F&W asked some of our favorite Chinese food-obsessed chefs and restaurateurs for step-by-step advice on how to find restaurants that are authentic and delicious.


Mainstream Chinese food is often synonymous with a cheap and greasy meal, convenient whenever the idea of preparing dinner seems unthinkable. For chefs, however, Chinese means comfort food. It’s fast, flavorful and best of all: open late. It's also interesting: "Chinese cuisine is the most technical, evolved and intricate cuisine in the world,” says F&W Best New Chef 2012 Corey Lee of San Francisco’s Benu. China’s 20-plus provinces each boasts a distinct set of signature flavors and cooking styles, but you wouldn't always know it from local menus stocked with decidedly Americanized dishes like Sweet-and-Sour Pork and General Tso’s Chicken.

“That’s the sad, and kind of beautiful thing about Chinese food,” says Mission Chinese Food’s Danny Bowien. “They make this sweet, sticky sauce and deep fry everything, because that’s what Americans like. I like that a lot, but as a food-loving culture, people do want to taste different things and go outside of their comfort zone.” In honor of Chinese New Year on Sunday, F&W asked some of our favorite Chinese food-obsessed chefs and restaurateurs for advice on how to find restaurants that are authentic and delicious.

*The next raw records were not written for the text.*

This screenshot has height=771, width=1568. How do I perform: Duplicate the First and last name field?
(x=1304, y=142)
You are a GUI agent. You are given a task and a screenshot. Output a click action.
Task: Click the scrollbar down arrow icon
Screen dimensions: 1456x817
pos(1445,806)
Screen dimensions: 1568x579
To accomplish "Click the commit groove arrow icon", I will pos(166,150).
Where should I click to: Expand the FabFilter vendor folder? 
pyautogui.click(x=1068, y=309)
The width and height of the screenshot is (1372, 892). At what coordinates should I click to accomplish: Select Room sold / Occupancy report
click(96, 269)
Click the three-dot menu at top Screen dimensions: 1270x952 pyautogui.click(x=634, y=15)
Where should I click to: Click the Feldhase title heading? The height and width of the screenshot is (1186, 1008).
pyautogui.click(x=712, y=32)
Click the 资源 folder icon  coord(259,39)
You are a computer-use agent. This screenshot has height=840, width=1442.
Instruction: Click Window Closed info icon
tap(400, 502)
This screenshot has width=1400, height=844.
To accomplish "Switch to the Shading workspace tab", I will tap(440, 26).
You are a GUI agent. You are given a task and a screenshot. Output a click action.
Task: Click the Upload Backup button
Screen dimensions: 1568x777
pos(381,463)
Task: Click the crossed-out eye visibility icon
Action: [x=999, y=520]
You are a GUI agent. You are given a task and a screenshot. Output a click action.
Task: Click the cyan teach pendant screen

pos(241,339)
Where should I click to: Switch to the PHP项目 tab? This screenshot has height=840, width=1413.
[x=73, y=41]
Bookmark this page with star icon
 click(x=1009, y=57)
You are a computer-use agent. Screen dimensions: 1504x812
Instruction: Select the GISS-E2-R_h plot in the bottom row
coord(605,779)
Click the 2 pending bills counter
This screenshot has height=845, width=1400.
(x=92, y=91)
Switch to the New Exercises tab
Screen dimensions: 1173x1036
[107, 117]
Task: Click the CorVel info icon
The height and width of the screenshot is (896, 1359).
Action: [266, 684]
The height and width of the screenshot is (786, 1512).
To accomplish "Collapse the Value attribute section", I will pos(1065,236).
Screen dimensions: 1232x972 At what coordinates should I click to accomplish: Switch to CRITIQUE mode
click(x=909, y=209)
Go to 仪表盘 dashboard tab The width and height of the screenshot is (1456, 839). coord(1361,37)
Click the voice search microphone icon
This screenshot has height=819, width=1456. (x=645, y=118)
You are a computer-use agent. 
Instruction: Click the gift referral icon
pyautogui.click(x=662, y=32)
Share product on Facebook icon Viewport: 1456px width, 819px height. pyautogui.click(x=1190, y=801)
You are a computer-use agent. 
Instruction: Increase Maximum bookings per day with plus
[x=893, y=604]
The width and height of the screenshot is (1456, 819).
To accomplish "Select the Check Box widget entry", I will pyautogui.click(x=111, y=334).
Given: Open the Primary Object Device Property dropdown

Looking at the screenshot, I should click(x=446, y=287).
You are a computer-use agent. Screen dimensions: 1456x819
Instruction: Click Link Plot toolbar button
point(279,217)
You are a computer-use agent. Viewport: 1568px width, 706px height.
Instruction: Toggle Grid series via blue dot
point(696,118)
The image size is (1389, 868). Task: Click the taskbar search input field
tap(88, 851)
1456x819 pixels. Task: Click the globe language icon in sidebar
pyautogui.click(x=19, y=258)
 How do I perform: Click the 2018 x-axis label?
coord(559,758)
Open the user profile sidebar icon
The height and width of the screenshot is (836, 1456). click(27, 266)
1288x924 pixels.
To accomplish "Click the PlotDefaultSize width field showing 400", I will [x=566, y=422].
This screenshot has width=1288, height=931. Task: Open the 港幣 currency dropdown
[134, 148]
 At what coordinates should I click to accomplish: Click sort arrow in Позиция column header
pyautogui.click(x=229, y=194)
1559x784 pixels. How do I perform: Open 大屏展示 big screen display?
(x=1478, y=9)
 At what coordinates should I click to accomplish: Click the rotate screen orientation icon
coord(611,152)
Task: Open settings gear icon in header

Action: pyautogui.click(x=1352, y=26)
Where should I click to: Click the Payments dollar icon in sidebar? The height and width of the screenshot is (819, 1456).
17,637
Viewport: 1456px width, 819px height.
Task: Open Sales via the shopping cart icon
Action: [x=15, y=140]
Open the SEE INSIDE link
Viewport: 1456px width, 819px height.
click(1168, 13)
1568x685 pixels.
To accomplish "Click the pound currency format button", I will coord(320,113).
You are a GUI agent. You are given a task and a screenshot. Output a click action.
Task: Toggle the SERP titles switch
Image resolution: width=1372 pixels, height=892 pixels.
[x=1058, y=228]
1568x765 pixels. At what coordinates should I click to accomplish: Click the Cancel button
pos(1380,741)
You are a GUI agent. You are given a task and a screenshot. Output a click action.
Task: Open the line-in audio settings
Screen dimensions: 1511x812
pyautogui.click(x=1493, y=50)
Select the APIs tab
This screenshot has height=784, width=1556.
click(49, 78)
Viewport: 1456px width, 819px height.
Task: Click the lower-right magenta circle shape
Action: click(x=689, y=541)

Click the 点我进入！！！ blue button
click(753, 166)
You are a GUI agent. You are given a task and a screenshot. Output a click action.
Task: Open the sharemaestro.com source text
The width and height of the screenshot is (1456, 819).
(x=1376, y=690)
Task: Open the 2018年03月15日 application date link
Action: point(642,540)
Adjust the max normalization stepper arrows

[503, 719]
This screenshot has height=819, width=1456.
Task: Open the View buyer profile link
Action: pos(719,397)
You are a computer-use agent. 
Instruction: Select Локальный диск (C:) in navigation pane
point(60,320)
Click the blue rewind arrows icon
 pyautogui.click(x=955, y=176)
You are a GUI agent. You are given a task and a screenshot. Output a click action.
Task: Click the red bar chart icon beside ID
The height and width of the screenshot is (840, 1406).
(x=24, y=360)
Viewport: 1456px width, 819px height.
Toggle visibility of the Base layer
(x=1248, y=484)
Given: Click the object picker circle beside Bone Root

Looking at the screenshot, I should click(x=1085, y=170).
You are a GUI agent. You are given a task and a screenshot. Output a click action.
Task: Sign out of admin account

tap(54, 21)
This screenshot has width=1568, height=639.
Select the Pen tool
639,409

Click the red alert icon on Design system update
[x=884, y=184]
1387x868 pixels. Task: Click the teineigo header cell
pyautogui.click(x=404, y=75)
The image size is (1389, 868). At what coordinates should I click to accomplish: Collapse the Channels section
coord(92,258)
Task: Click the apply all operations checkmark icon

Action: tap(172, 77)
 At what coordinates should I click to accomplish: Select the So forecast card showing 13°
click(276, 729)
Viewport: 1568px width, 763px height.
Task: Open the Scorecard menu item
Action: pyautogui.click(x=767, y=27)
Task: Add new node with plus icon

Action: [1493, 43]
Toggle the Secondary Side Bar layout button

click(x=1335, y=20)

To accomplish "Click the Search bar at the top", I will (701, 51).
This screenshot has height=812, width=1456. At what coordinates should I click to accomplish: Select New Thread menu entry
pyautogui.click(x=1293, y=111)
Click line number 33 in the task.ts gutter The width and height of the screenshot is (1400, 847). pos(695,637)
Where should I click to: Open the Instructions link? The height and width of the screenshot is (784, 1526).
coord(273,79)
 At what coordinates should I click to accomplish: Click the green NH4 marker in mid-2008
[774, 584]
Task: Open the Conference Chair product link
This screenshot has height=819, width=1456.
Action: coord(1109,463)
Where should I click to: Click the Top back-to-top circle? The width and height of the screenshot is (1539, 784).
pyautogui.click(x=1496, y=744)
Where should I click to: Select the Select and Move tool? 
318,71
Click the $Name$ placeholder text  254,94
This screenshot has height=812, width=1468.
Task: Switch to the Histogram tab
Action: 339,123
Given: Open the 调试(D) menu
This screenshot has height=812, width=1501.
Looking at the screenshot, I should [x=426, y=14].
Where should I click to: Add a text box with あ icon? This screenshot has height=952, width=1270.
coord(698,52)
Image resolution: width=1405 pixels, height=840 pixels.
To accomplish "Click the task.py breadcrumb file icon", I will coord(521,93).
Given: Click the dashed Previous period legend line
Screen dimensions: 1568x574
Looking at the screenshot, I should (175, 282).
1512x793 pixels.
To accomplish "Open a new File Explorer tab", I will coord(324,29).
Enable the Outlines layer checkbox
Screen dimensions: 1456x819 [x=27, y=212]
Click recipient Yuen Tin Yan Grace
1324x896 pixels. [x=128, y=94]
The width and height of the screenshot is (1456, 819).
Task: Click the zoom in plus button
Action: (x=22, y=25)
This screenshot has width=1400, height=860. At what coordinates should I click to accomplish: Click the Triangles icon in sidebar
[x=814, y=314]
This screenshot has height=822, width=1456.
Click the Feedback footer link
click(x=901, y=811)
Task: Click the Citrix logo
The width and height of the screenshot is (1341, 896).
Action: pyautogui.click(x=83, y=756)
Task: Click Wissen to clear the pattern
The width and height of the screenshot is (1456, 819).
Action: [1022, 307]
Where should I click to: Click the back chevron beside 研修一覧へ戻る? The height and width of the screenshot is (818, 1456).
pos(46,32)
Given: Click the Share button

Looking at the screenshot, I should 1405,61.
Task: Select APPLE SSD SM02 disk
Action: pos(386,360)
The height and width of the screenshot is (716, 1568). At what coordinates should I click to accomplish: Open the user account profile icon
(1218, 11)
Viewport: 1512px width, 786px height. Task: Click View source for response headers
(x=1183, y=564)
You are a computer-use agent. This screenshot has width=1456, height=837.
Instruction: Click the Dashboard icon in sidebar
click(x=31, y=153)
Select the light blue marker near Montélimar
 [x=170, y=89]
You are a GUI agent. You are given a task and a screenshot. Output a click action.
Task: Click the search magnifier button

1. Chaos matters, except during brunch. “Usually the places where everyone is speaking Chinese are the best,” says Mission Chinese Food’s Danny Bowien. “That’s how I found East Corner Won Ton in Manhattan’s Chinatown. I walked by and saw a line of old Chinese people out front yelling orders. There was no order to anything. And so I went in and said, ‘I’ll have what they’re having.’” But be wary of when the crowds are forming. “In the Chinese culture, brunch is always busy,” says chef Joe Ng of NYC’s RedFarm. “And it’s not busy necessarily because the food is good, but because it’s a time to get together with family and friends that maybe you haven’t seen in a while.”

2. Cheap does not mean good. “A big misconception is that a lot of people think you need to go to a cheap, divey restaurant to get good Chinese food,” says Baohaus chef-owner Eddie Huang. “That’s not true. Dives these days are actually the ones duping people. The really good Chinese restaurants like Ping’s in Manhattan Chinatown serve their best seafood dishes at market price. Great N.Y. Noodle Town is probably the only good ‘cheap’ Chinese restaurant—and even then they’re probably considered expensive for their category.” That’s not to say there aren’t a lot of great hole-in-the-walls, says Joanne Chang of Boston’s Myers + Chang, “but just because a place is little and cheap doesn’t mean it will be good.”

3. Look for regional specialities. “At most restaurants—depending on the region—you already know what the greatest hits are,” says Huang. Find out what a restaurant’s specialty is before going to eat there, suggests Ng. “For instance, a Shanghainese restaurant will probably have soup dumplings and scallion pancakes. It also probably wouldn’t be a good idea to order a Shanghainese dish at a Cantonese restaurant.” Be exceptionally wary of restaurants that serve things that are totally off-base, says Huang. “You don’t want to eat sushi from a Sichuan restaurant.”

4. Ask about the other menu. “This is America, so there’s almost always an English menu,” says Ed Schoenfeld, restaurateur and owner of NYC’s RedFarm. To find the most authentic dishes, find out if there is a separate Chinese menu and if it has different items than the English menu. To figure out if there are different dishes on the Chinese menu, says Schoenfeld, compare the number of items on each menu. If the English and Chinese menus appear to be different, then “look for unfamiliar dishes, which should be less Westernized and therefore more authentic.”

5. Old people are usually right. Okay, so you’re reasonably sure you’re sitting in an authentic Chinese restaurant. What should you order? “A good way to find new delicious things to try is to just look around and see what the old people are eating,” says Bowien. Food always looks better on someone else’s table, says Schoenfeld. “Look on other tables and see what people are eating. If it looks good to you, then ask the servers to bring it over.”

6. Annoy the staff (really!). “If you can talk to the waiter—assuming that they speak enough English—to ask them what their favorite dishes are,” says Chang, “that can sometimes lead you the right way.” But keep in mind that some servers won’t answer with their favorite dish, but with what’s popular. “For some reason, there’s this fear in a lot of Chinese restaurants that people aren’t going to like what’s authentic, or what the staff would have for lunch,” explains Bowien. “Instead, they’ll profile you. Even though I’m Asian, they’d be like, ‘Okay this guy probably wants Sweet and Sour Pork.’ And I’m like, ‘Well, I don’t want your Sweet and Sour Pork! I want what you’re eating for lunch.’ So to get what’s really authentic, you have to be really annoying.”